**Work request**
Write out the data exactly, please, and omit the pictures.

○ ○ ○ ○

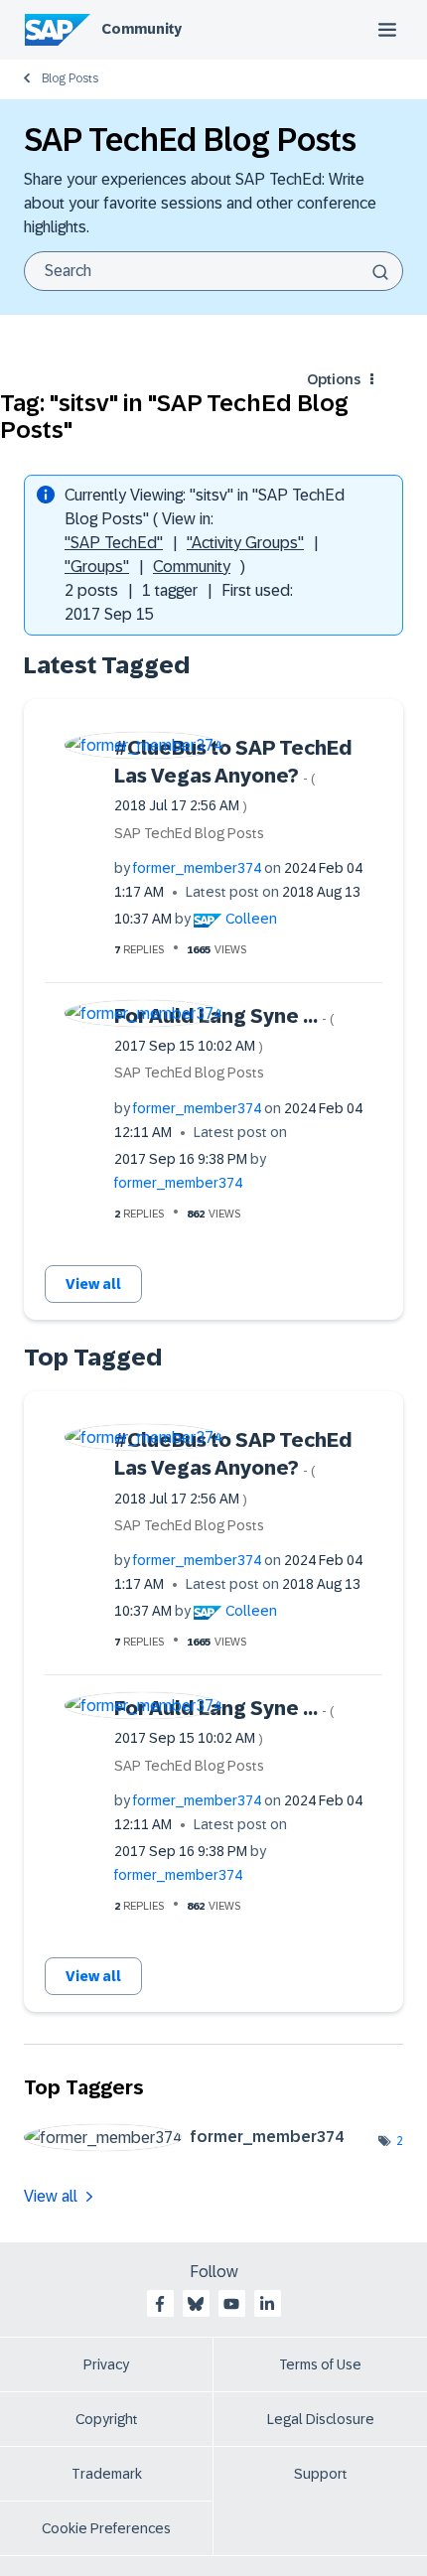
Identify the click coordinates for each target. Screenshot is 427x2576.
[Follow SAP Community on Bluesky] (196, 2304)
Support (321, 2474)
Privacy (106, 2364)
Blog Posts (70, 78)
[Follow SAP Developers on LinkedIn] (267, 2304)
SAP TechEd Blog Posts (189, 833)
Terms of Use (320, 2364)
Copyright (106, 2419)
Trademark (106, 2474)
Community (141, 29)
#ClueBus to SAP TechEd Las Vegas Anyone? (233, 775)
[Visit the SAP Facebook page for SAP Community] (160, 2304)
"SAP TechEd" (114, 542)
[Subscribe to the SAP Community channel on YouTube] (231, 2304)
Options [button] (333, 379)
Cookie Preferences (106, 2528)
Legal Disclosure (320, 2419)
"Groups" (97, 566)
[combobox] (213, 271)
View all (93, 1284)
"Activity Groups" (245, 542)
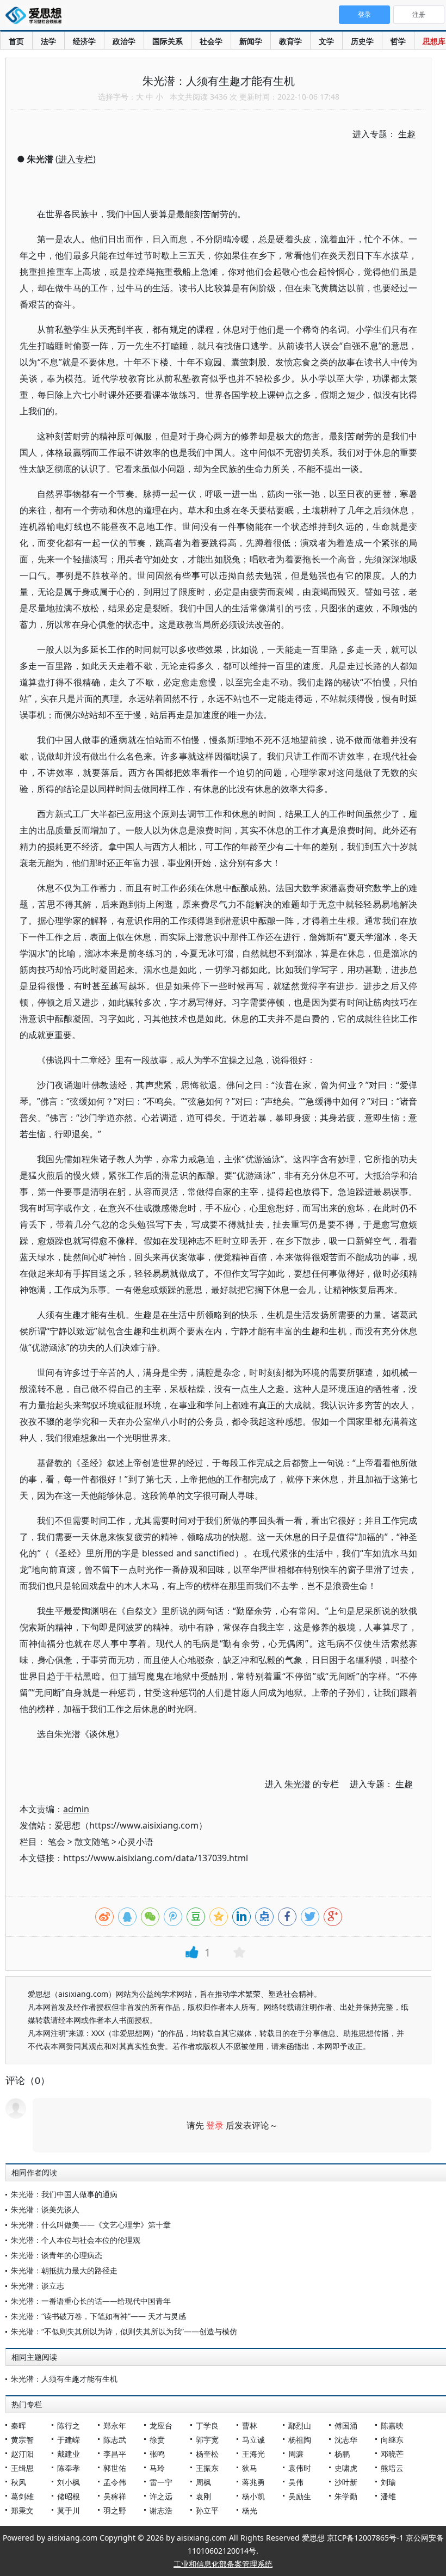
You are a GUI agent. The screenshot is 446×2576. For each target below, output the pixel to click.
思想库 (434, 41)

○ ○ ○ ○

**Output for this task**
Identify the click coordinates for each target. Screenshot is 427x2576.
[Follow SAP Community on Bluesky] (196, 2304)
Support (321, 2474)
Privacy (106, 2364)
Blog Posts (70, 78)
[Follow SAP Developers on LinkedIn] (267, 2304)
SAP TechEd Blog Posts (189, 833)
Terms of Use (320, 2364)
Copyright (106, 2419)
Trademark (106, 2474)
Community (141, 29)
#ClueBus to SAP TechEd Las Vegas Anyone? (233, 775)
[Visit the SAP Facebook page for SAP Community] (160, 2304)
"SAP TechEd" (114, 542)
[Subscribe to the SAP Community channel on YouTube] (231, 2304)
Options [button] (333, 379)
Cookie Preferences (106, 2528)
Legal Disclosure (320, 2419)
"Groups" (97, 566)
[combobox] (213, 271)
View all (93, 1284)
"Activity Groups" (245, 542)
You are a GUI agent. The screenshot is 446×2576. For each target below, output the pixel to click.
思想库 (434, 41)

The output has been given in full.